Attachment: “The strong emotional bond that emerges between infant and caregivers. A prominent place in developmental psychology because of its link with successful cognitive, social, and emotional development throughout childhood.” (Bukatko, 2008, p. 247)Now that we know what in its basic form attachment is we can see that even as first time parents our patients should not be allowing the child to self-sooth by allowing the child to just cry.

·  How might the failure to develop a secure attachment affect a child later in life?

    • The failure to develop a secure attachment with an infant early in their life can lead the child to have a fear of the parent, to have anger and aggression issues later in their childhood as well into their adult life.

·  What parental/caregiver behaviors can help facilitate the development of a healthy and secure attachment in children? Try to provide an original suggestion, one that is unique, and different from what your peers have already provided.

    • Parents and primary caregivers can establish a strong healthy secure attachment with the child through face to face time. The time from birth to 6 months is when an infant is most impressionable to these interactions. The smiles, coo’s, gurgles, coming from the child that are responded to by the caregiver with attention are just as important as the cry’s for food, to be changed, or just for attention. One example of this would be a new premature baby, having the one on one time with her parents called “kangaroo”. This is when the child is placed on the mother or fathers bare chest. The belief, and there have been some studies done on it is that the skin to skin contact and the sound of the heart beat actually helps to improve the baby.

·  “When secure attachment are formed based on experiences of sensitive and responsive parenting, children become securely attached, while secure attachments reflecting experienced insensitive and unresponsive parenting lead to insecure attachment.” (Bosmans, 2014)

B. According to Piaget, the infant is in the sensorimotor stage of development.
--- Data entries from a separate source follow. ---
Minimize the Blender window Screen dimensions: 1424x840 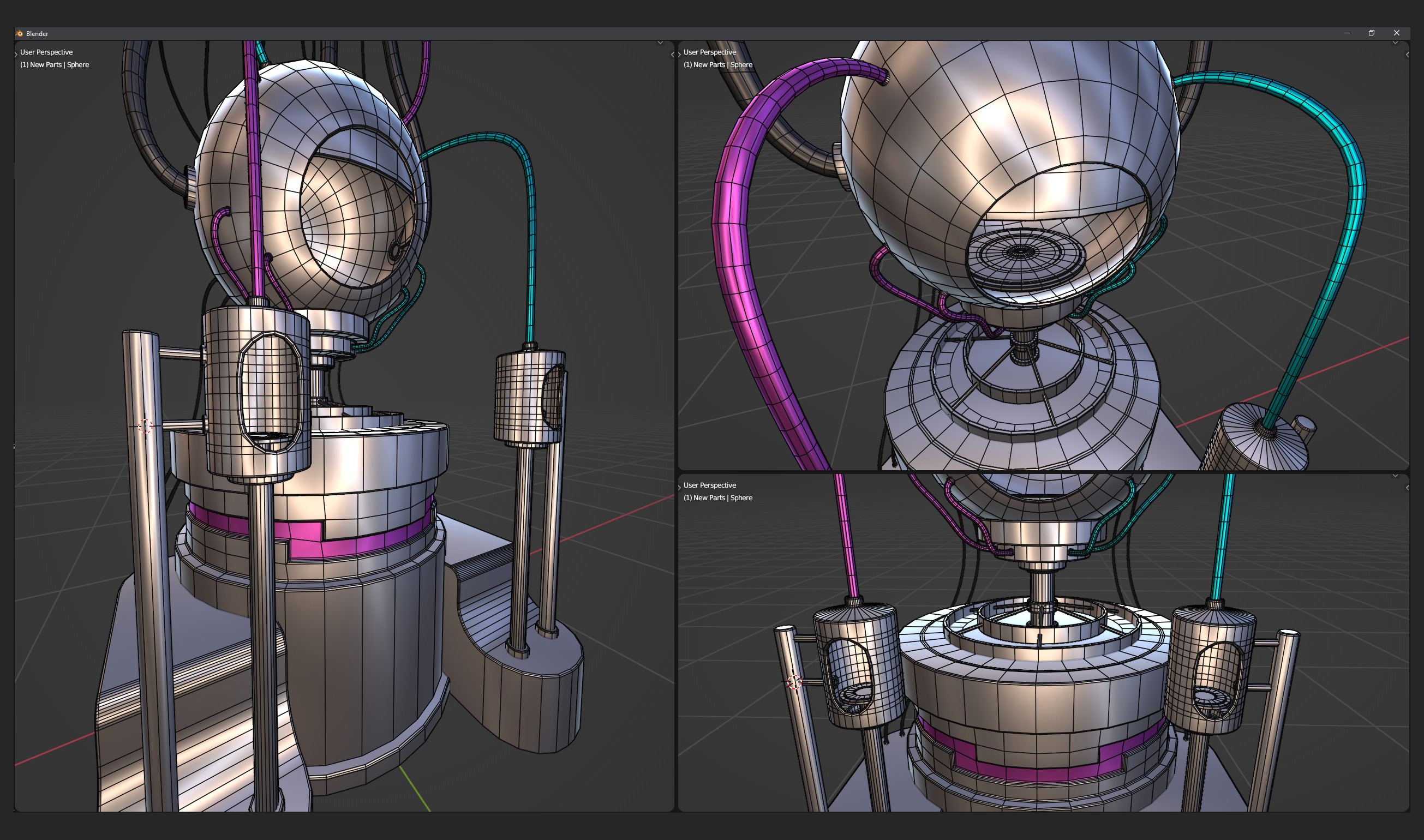1347,33
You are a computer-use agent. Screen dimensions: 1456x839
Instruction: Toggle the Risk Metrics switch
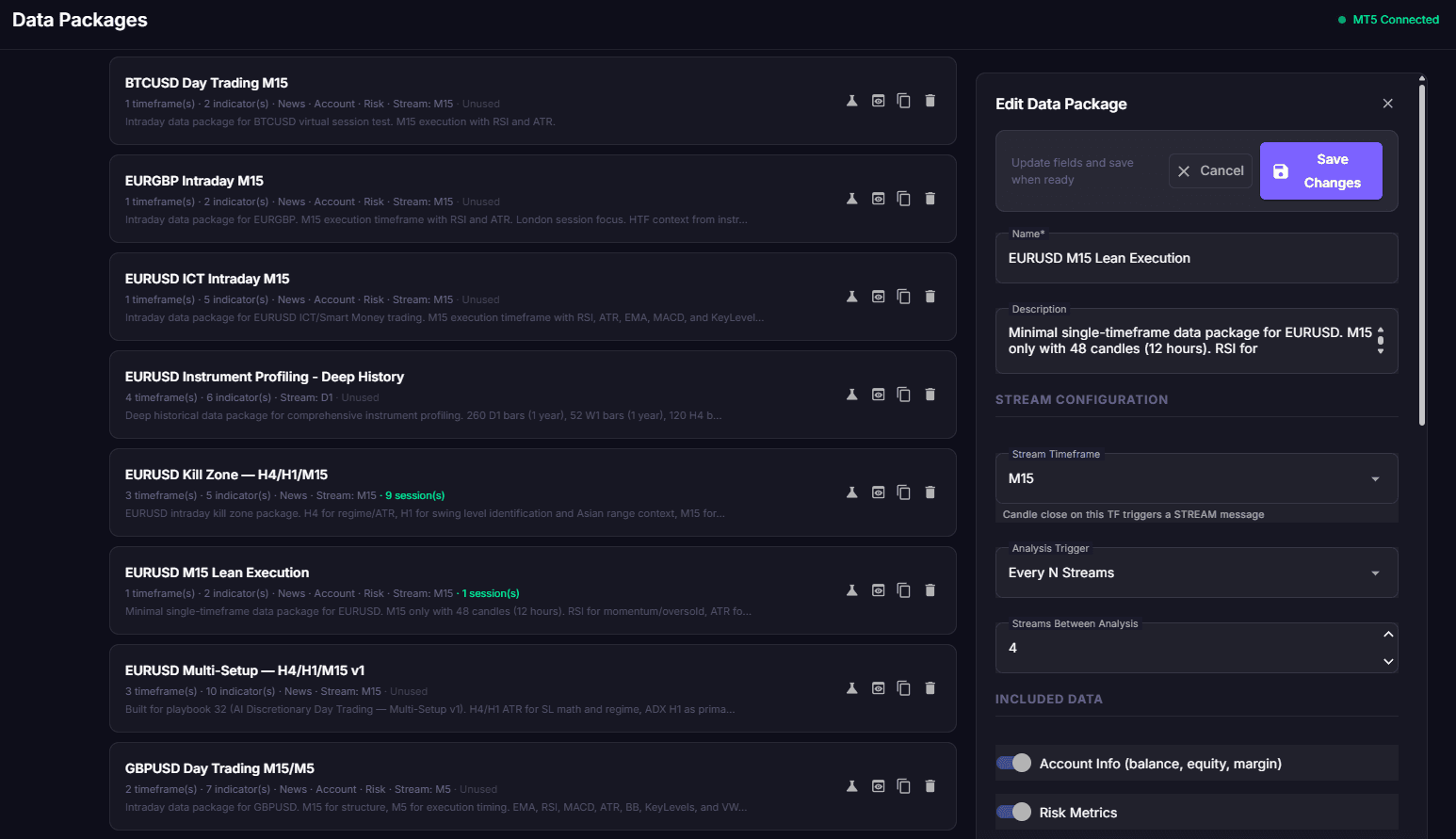click(1014, 812)
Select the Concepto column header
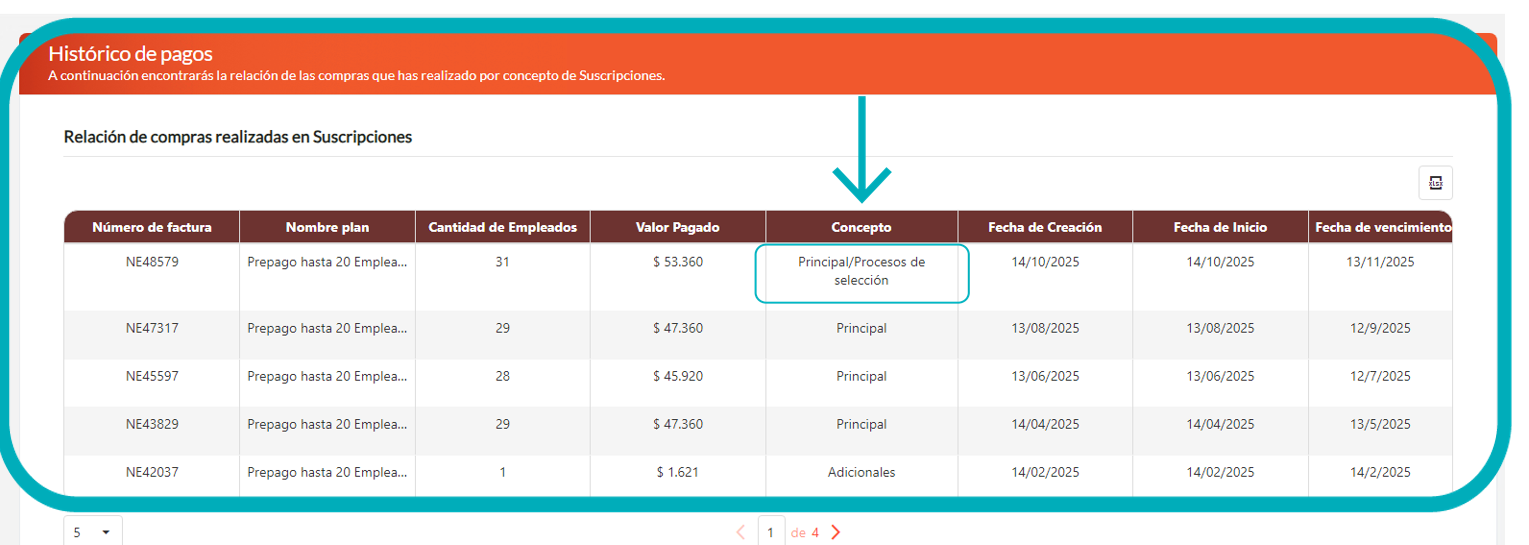The image size is (1529, 545). 861,227
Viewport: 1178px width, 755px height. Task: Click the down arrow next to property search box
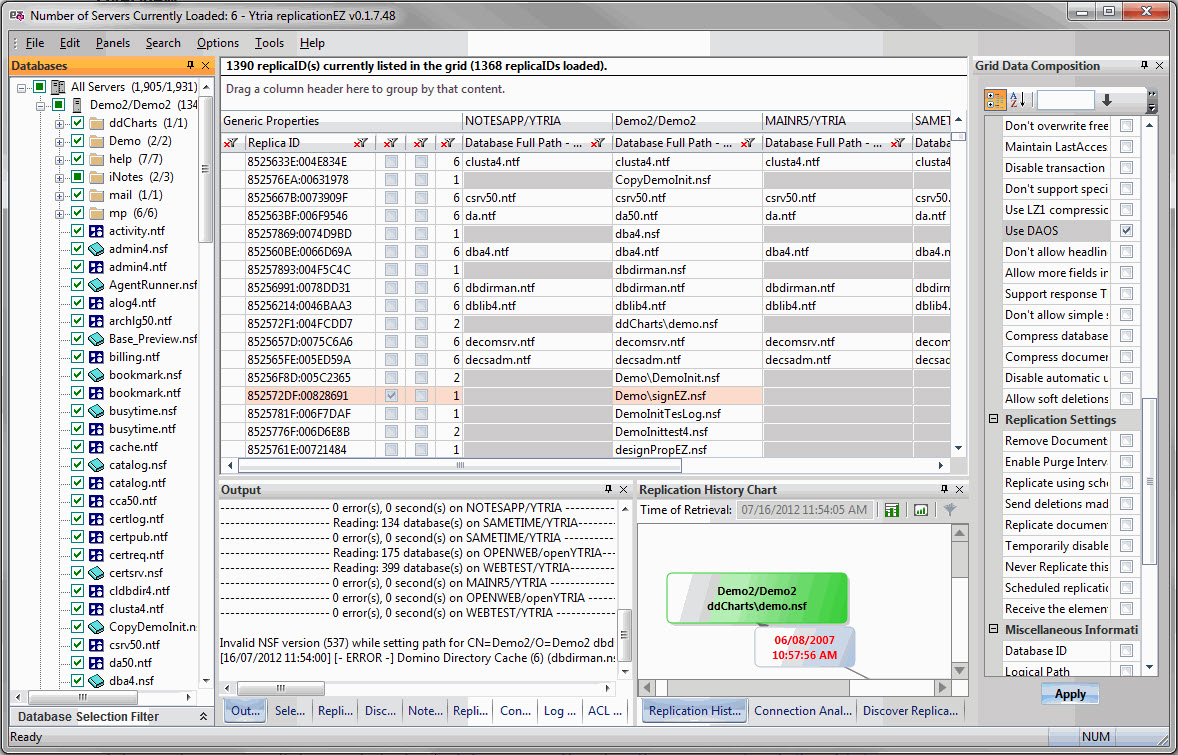1107,100
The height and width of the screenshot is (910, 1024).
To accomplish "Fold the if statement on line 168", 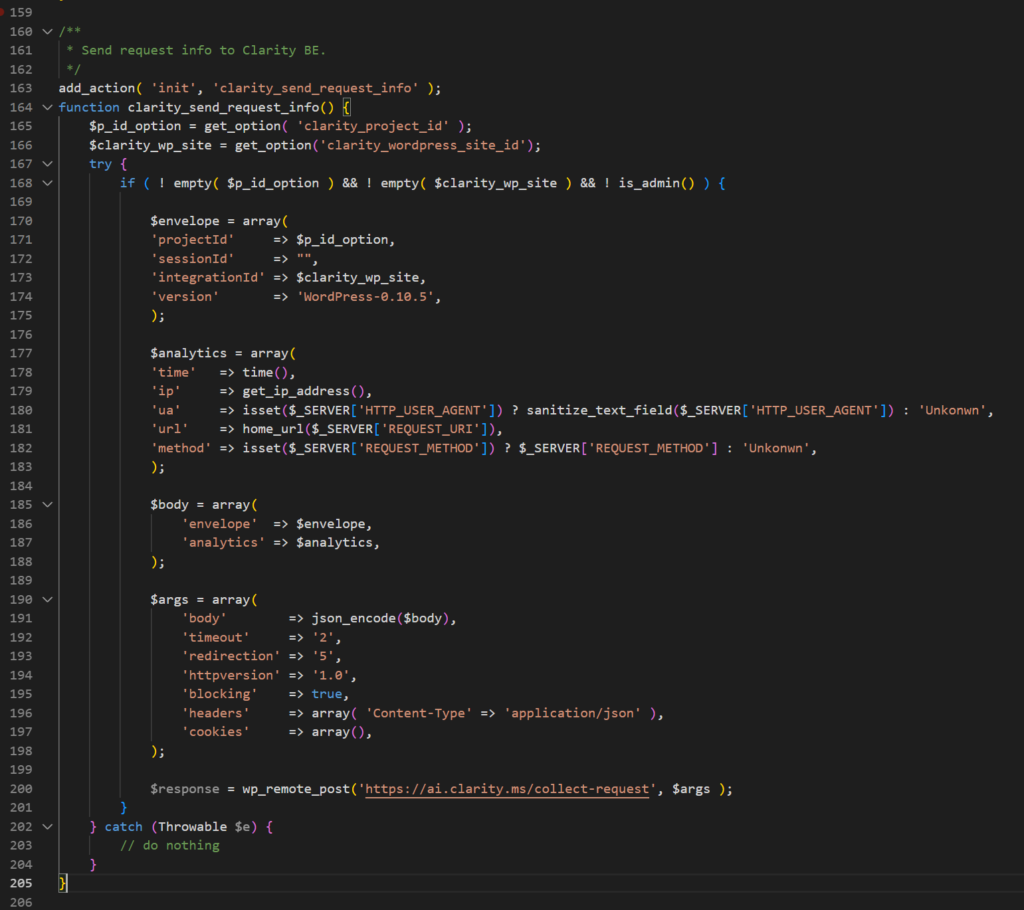I will (47, 183).
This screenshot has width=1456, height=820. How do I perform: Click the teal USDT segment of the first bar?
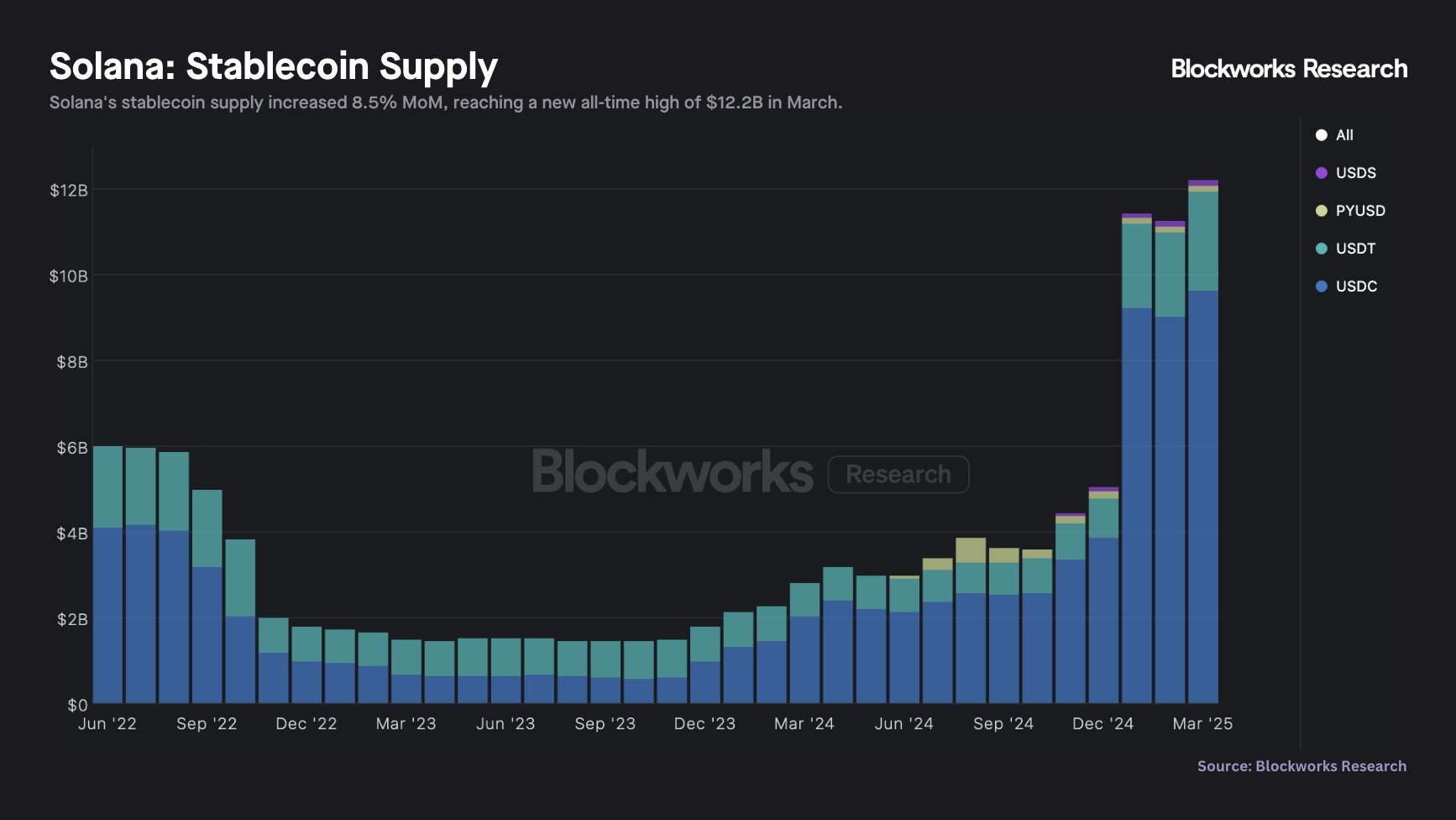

David is a 9-month-old infant who can crawl and stand up holding onto something. He can purposefully crawl toward a ball to roll it. He can find objects that are hidden, and he knows how to get his mother or father to come to him when he cries.

·  Has David completed the sensorimotor stage? Why, or why not? What behaviors would you expect to see next in David?

    • There are 6 stages in Piaget’s sensorimotor stage, so far David appears to have passed through 4 of those 6 stages.
    • Next we should see David pass through Tertiary Circular Reactions “experimentation with different actions to achieve the same goal or observe the outcomes” (Bukatko, 2008, p. 201). In this stage much like his crying to get the attention of a parent he would do something else to get their attention.

References

Bosmans, G. V. (2014). (In)variability of Attachment in middle childhood: Secure script evidence in diary data. Behavior Change, 31(4), 225-242. doi:10.1017/bec.2014.18

Bukatko, D. (2008). Child and adolescent development: A chronological approach. Boston: Houghton Mifflin Company.